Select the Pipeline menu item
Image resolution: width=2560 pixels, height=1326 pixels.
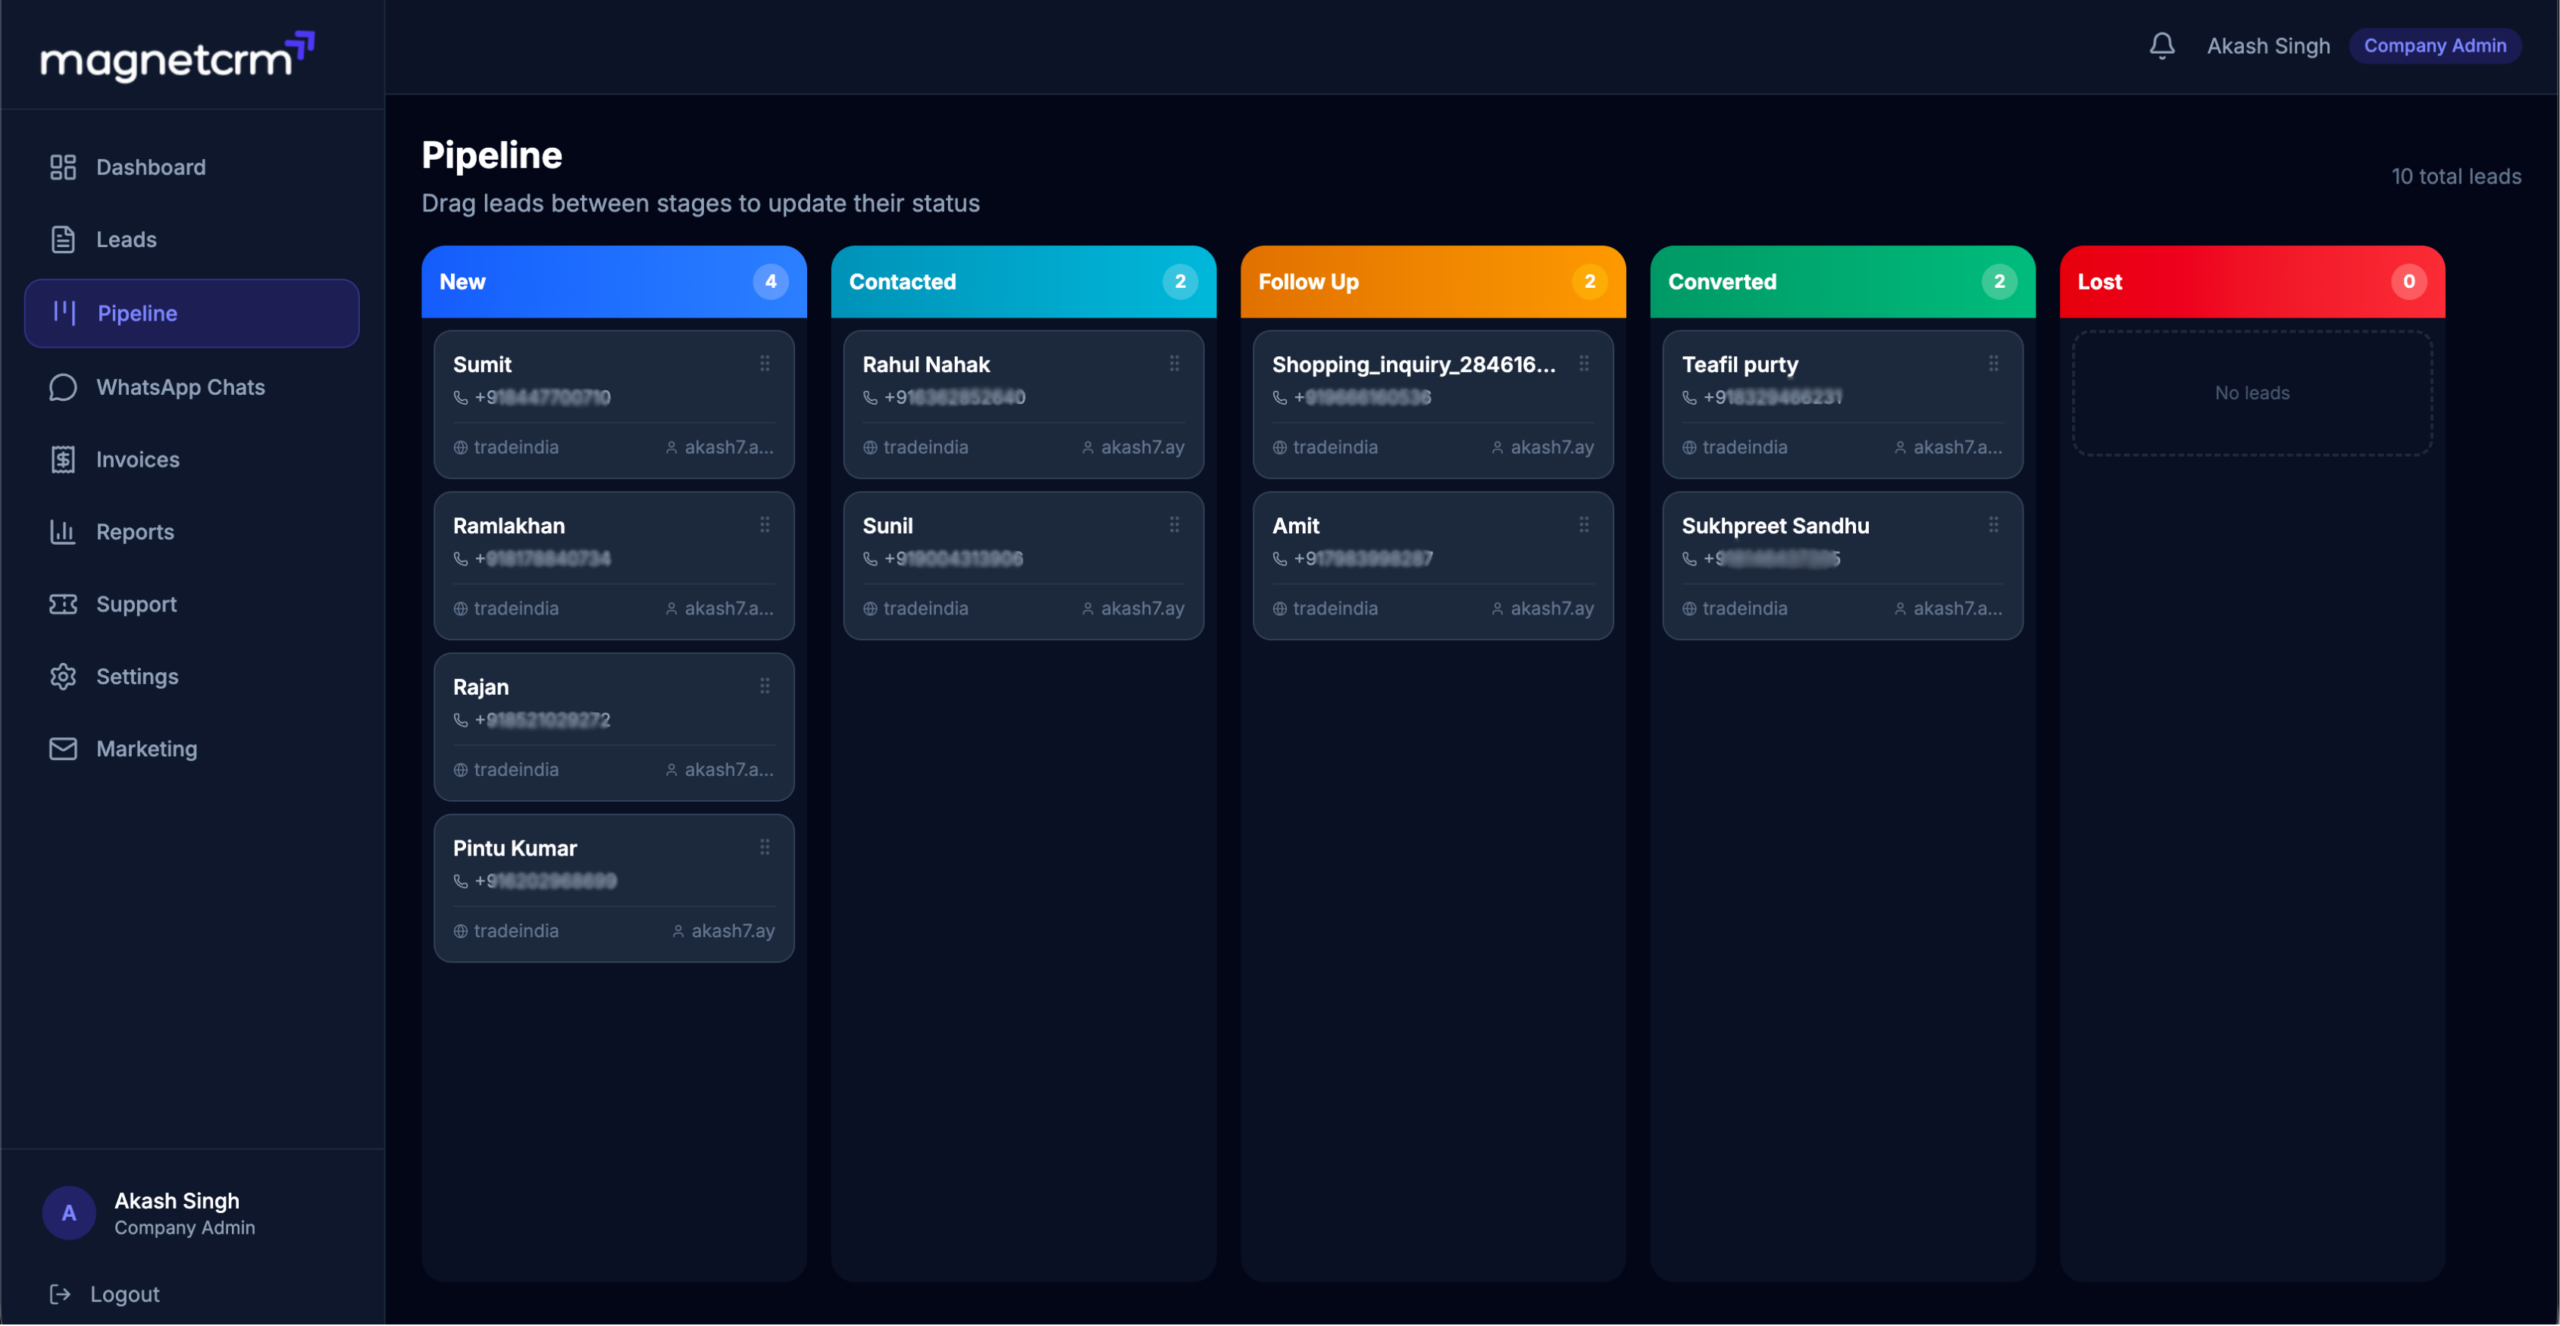pos(191,313)
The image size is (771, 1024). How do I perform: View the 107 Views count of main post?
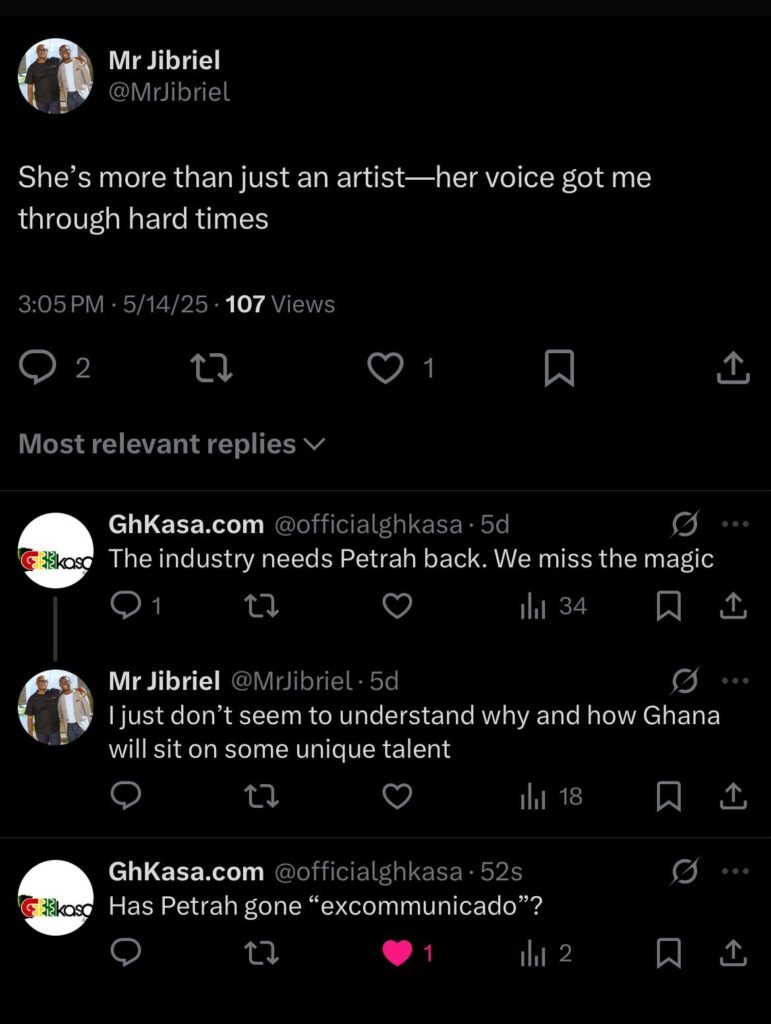280,304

Stated problem: Convert the entries above into a JSON array of strings, one string per line, skipping blank lines. Leave the pictures out.

Result for this task:
[
  "Select the Pipeline menu item",
  "Image resolution: width=2560 pixels, height=1326 pixels.",
  "pos(191,313)",
  "The image size is (771, 1024). How do I perform: View the 107 Views count of main post?",
  "280,304"
]